What this task involves:
Among the entries below, only the lines starting at the one with "You are a GUI" and ending at the one with "Task: Click the", both included, are to be printed exactly.

Listed entries:
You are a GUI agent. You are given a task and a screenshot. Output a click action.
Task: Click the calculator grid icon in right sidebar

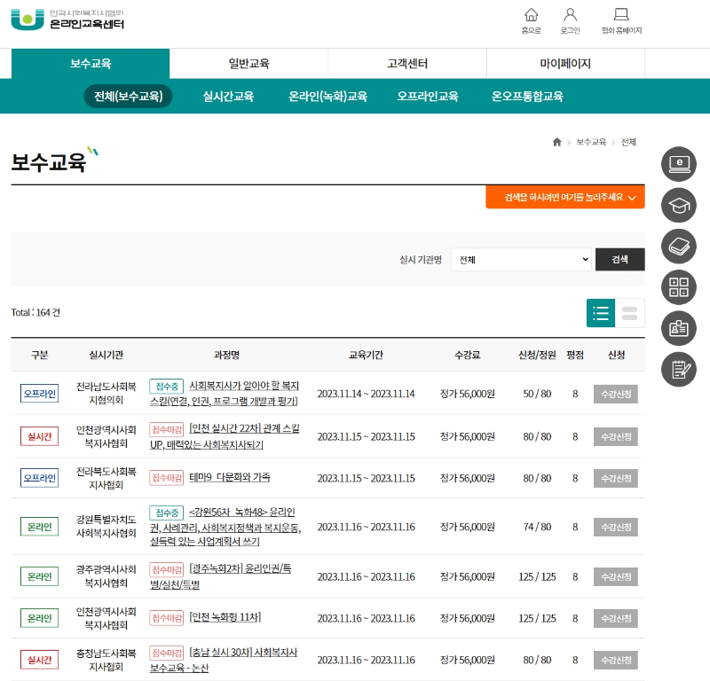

--

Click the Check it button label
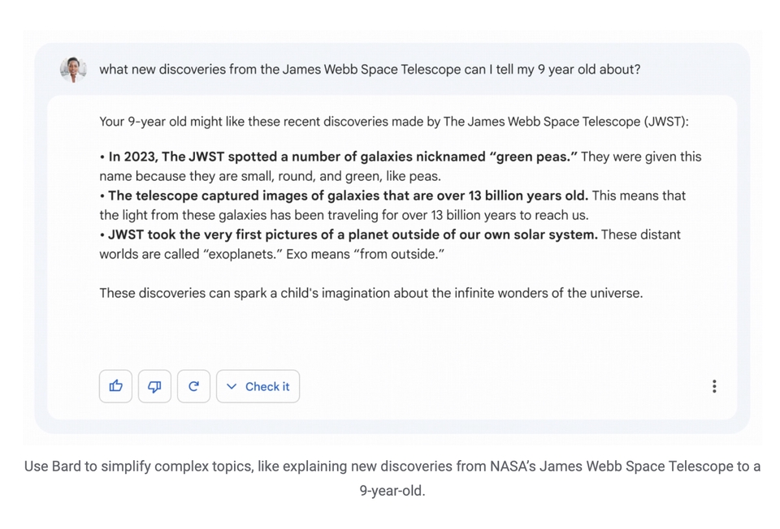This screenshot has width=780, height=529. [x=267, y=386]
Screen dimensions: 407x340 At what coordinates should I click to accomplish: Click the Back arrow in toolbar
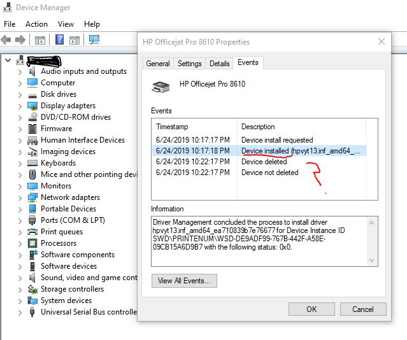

Exercise output:
You are a GUI agent. You are given a task and a screenshot. Output a click action.
Task: Click the calculator grid icon in right sidebar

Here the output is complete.